┌─ Extrait
Jour 3 : vendredi 26 mai 2017

Étape 3 : Ghorepani [2,909 m] à Poon Hill [3,210 m]

1h15 – Dénivelé : 301 m – Étages grimpés : 96

6.5 km

Dans la nuit, Benjamin est malade et lorsque l’alarme sonne à 4h15, le réveil est plutôt difficile. Néanmoins, il décide de tenter l’ascension malgré tout. Après avoir enfilé plusieurs couches de vêtements, nous partons donc en direction de Poon Hill à la lampe frontale. L’ascension ne dure que 45 minutes mais le chemin n’est composé que de marches en pierre : à cette heure matinale, cela ne nous amuse pas tellement ! Nous nous acquittons du droit d’entrée de 50 roupies par personne et découvrons petit à petit les sommets enneigés illuminés par la lumière du jour. Arrivés en haut, nous sommes ravis d’avoir battu notre record d’altitude, bien que la forme de Benjamin ne soit pas olympique !

À 3,120 mètres, nous avons un panorama incroyable qui s’offre à nous.

Toutefois, cela ne sera que de courte durée car en moins de temps qu’il n’en faut pour le dire, le ciel se couvre et la visibilité devient nulle. Nombreux sont ceux qui se découragent et redescendent. Nous décidons d’attendre encore un peu, espérant que le soleil percera à travers les nuages. Bingo ! Le sommet du célèbre Machhapuchhre [6,997 mètres d’altitude] émerge des nuages, puis vient le tour de l’Annapurna South [7,219 mètres d’altitude], de l’Annapurna 1 [8,091 mètres d’altitude] et enfin du massif Dhaulagiri dont le plus haut sommet éponyme est le plus haut entièrement situé au Népal [8,167 mètres d’altitude]. Nous sommes tout simplement émerveillés et n’avons qu’une phrase à la bouche : « c’est magnifique » !

Après presque de deux heures de contemplation, nous redescendons tranquillement vers notre lodge. Nous décidons de changer notre itinéraire pour rester une nuit de plus à Ghorepani alors qu’il était prévu que nous rejoignons directement notre étape suivante après l’ascension de Poon Hill. Cela va nous permettre de nous reposer et de nous acclimater à l’altitude avec nos symptômes qui ressembleraient bien à la grippe. En y réfléchissant bien, en l’espace d’une semaine seulement, nous sommes passés des 46°C de Varanasi à seulement 10°C dans les Himalayas. Il y a de quoi attraper la crève !
└─
┌─ Liste fournie
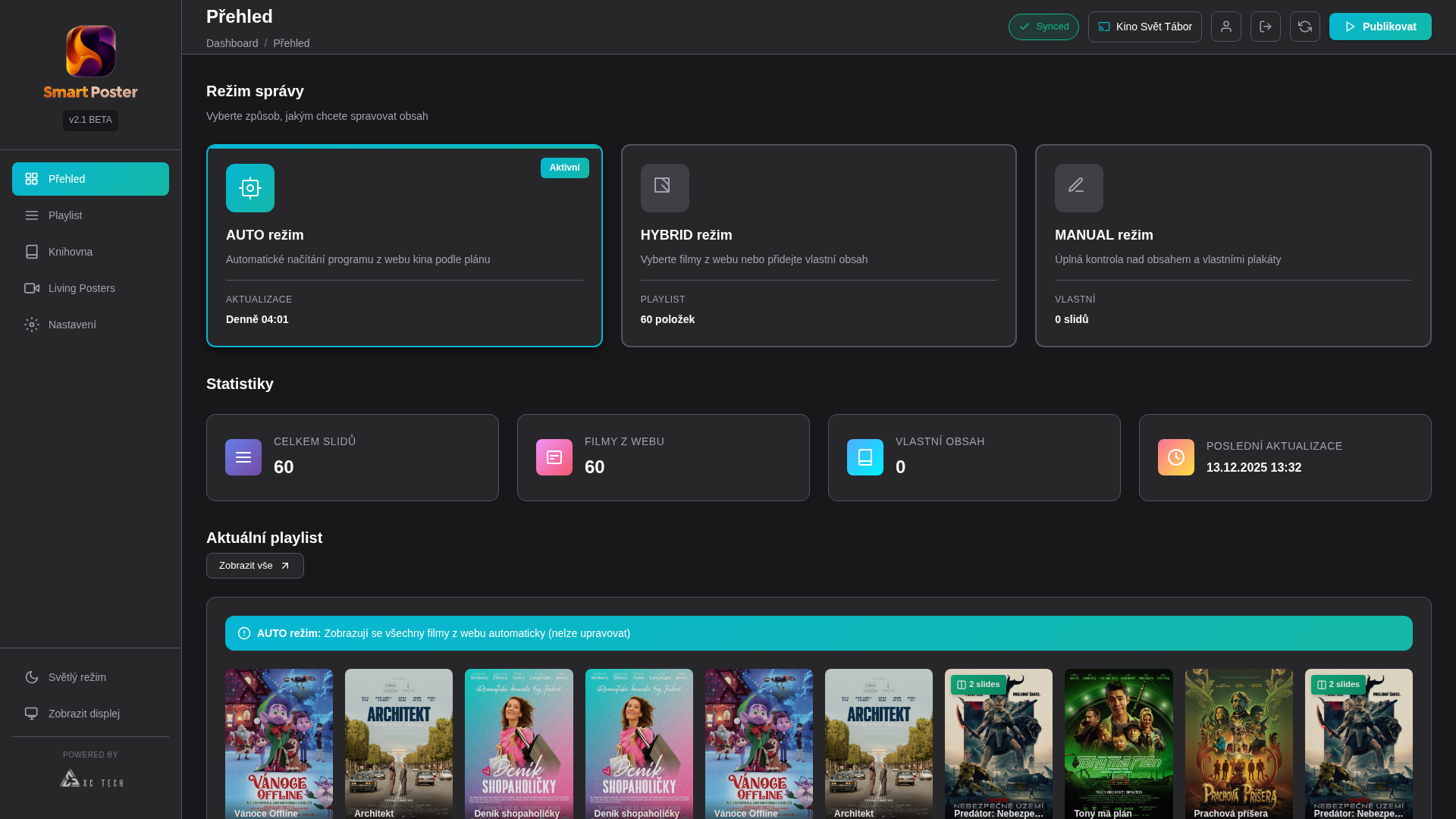This screenshot has height=819, width=1456.
Task: Open the Kino Svět Tábor display selector
Action: pos(1144,27)
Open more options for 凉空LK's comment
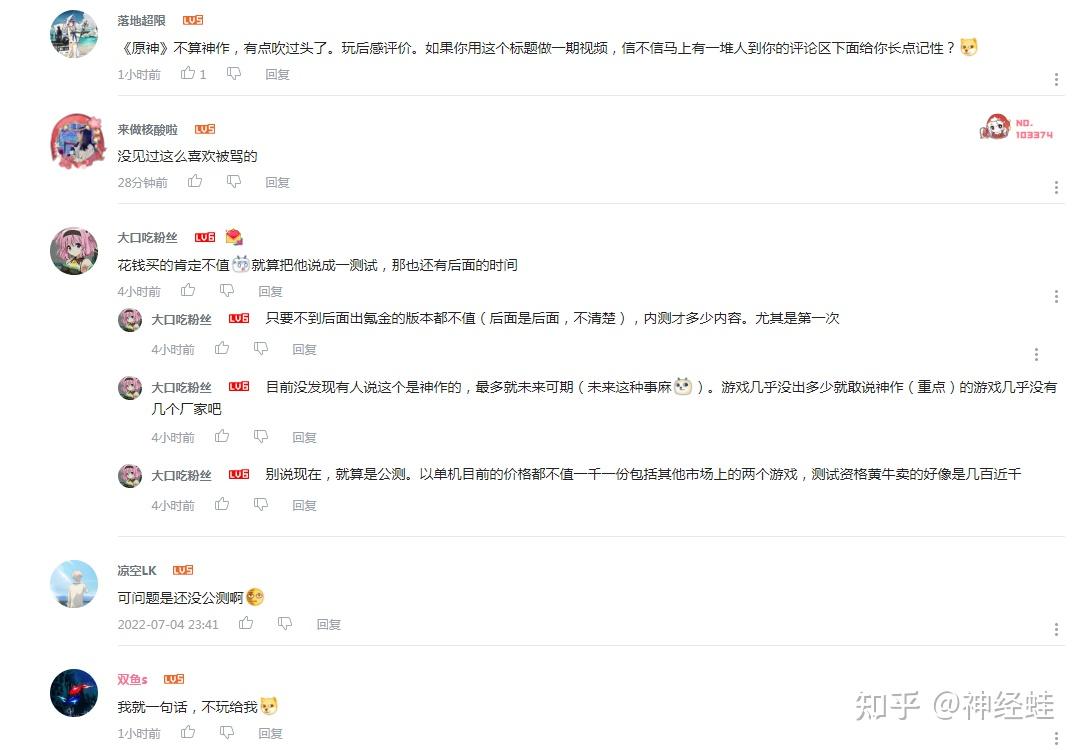 pyautogui.click(x=1056, y=629)
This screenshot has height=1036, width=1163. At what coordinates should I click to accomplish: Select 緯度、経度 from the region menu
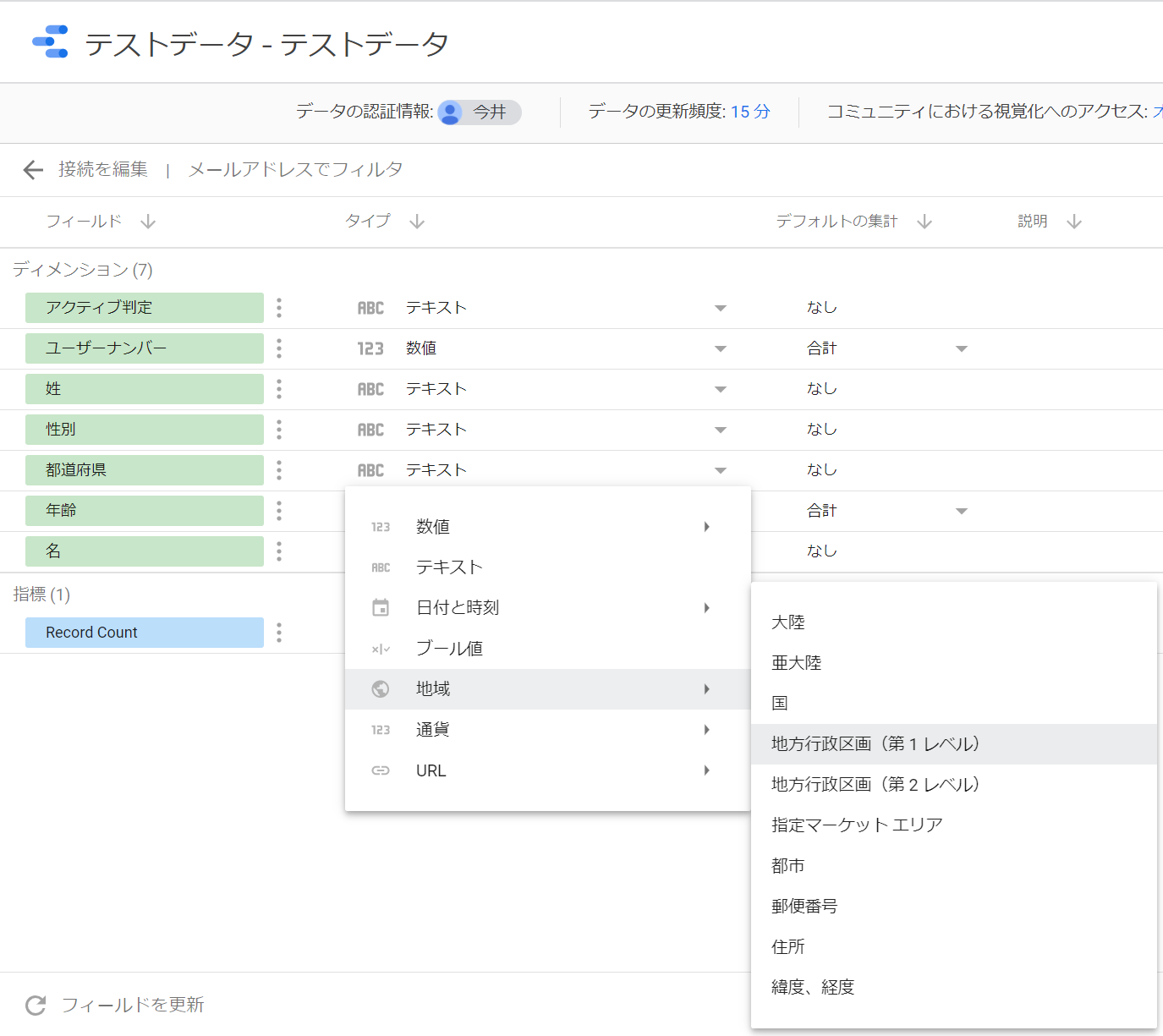(812, 986)
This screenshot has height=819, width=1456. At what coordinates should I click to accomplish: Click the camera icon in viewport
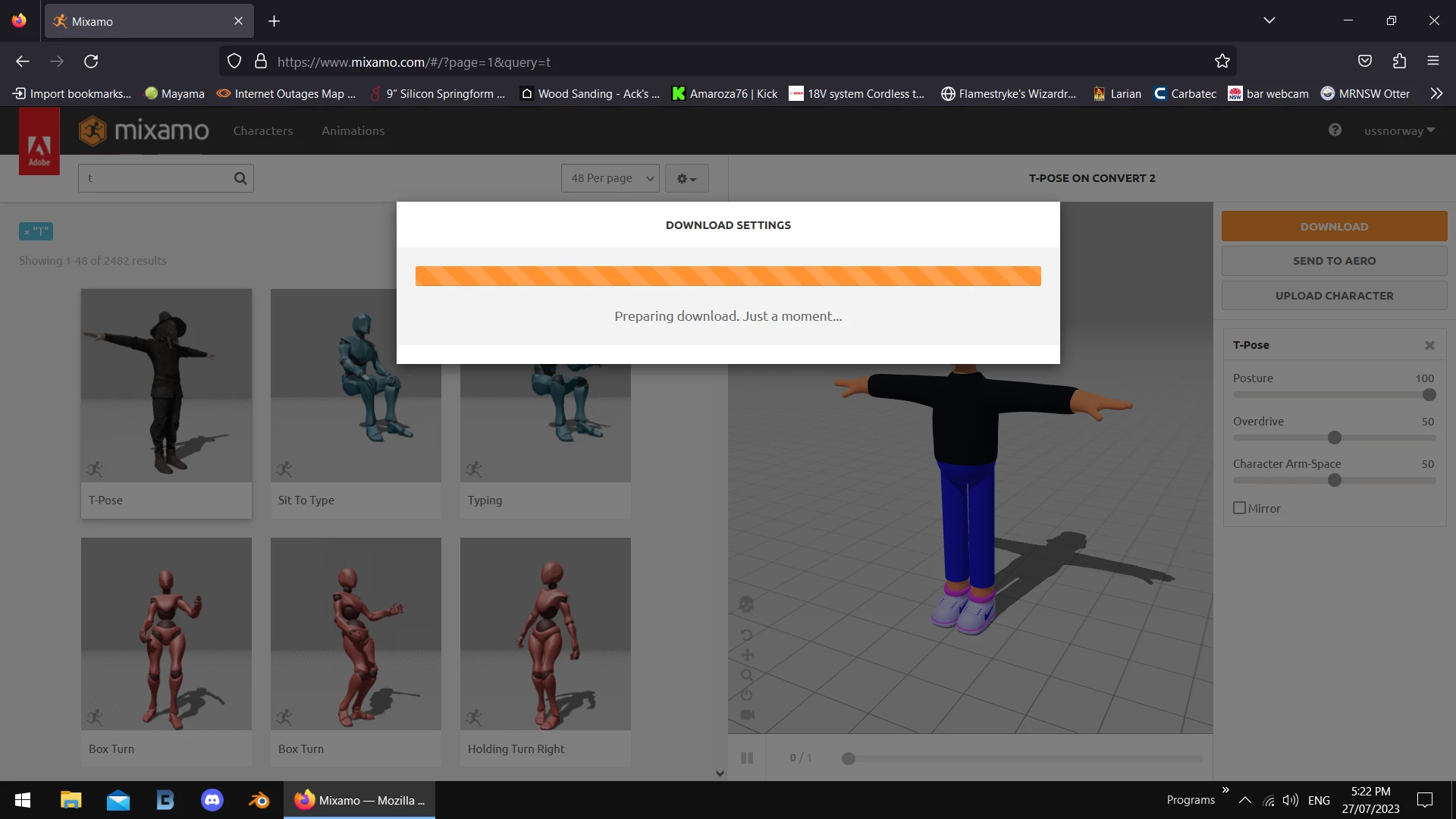747,714
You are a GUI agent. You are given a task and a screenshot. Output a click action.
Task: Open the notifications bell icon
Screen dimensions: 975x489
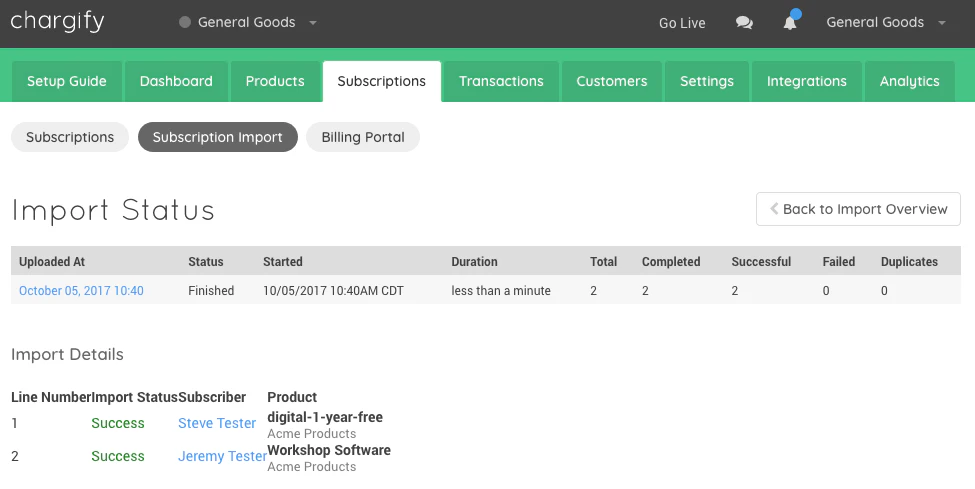[x=790, y=22]
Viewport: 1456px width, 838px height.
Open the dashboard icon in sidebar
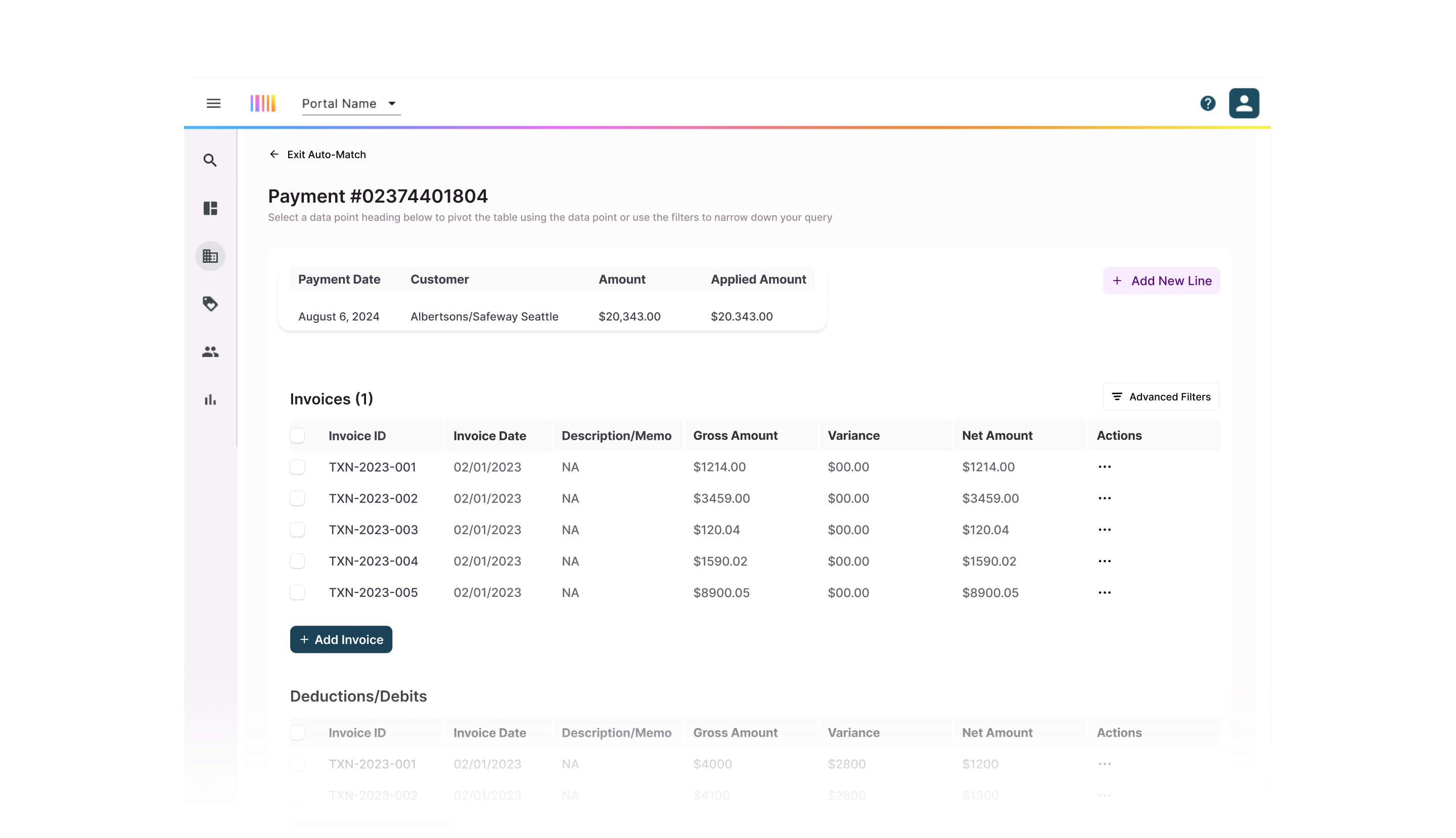click(x=210, y=208)
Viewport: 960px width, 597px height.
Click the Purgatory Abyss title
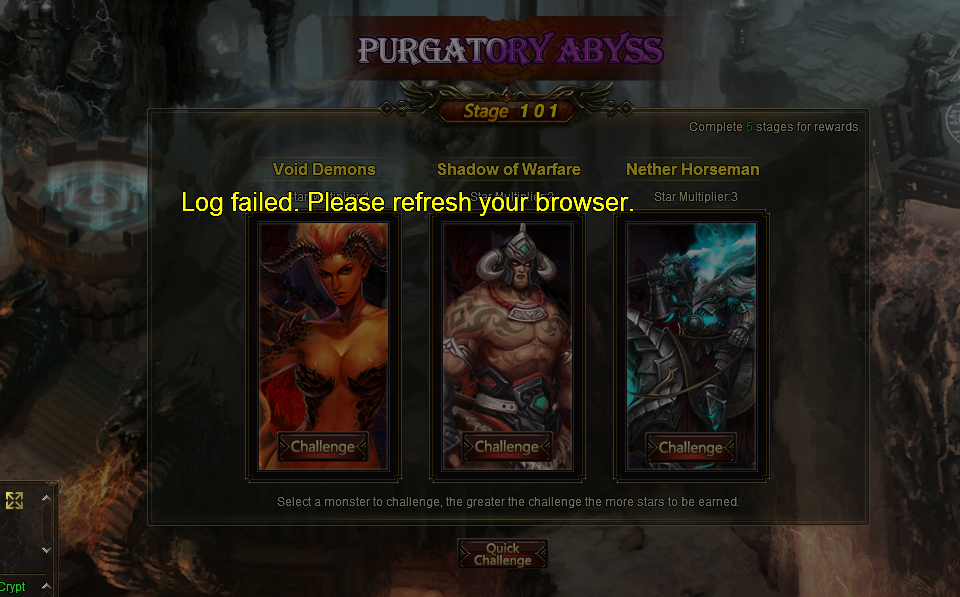510,50
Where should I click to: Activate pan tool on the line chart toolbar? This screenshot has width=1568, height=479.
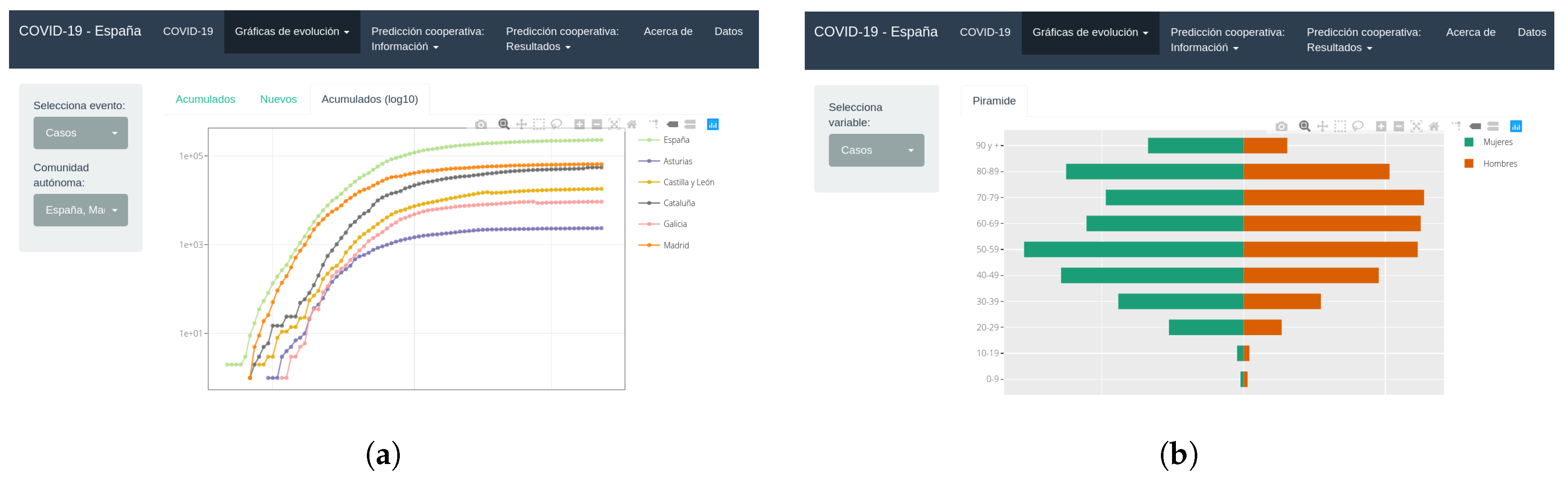click(x=521, y=124)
└─
Consignes:
A – Dans le récit de l'ascension de Poon Hill, combien coûte le droit d'entrée pour chaque personne ?
B – Poursuivez le récit de l'ascension de Poon Hill après sa dernière phrase.
La liste ci-dessus a une origine différente de celle de l'extrait.

Réponses attendues:
A – 50 roupies par personne.

B –
Nous passons donc le reste de la journée sous notre couette ultra-chaude, à profiter de la chaleur du poêle dans la pièce commune du lodge ou à siroter un thé au citron. Nous n’aurions pas pu faire autre chose puisque la pluie pointe son nez, ponctuelle, en début d’après-midi ! L’humidité nous glace les os.

Jour 4 : samedi 27 mai 2017

Étape 4 : Ghorepani [2,909 m] à Tadapani [2 ,700 m]

4h30 – Dénivelé : 209 m – Étages grimpés : 187

15.9 km

Une bonne nuit de sommeil nous a permis de récupérer de l’énergie pour entamer cette nouvelle journée de randonnée. Nous petit-déjeunons puis quittons le lodge à 7h30 avec notre attirail « spécial pluie et froid » : coupe-vent imperméable, écharpe, polaire et protection sur les sacs à dos. En effet, le ciel est très couvert empêchant le soleil de réchauffer l’atmosphère et quelques précipitations sont annoncées pour la matinée.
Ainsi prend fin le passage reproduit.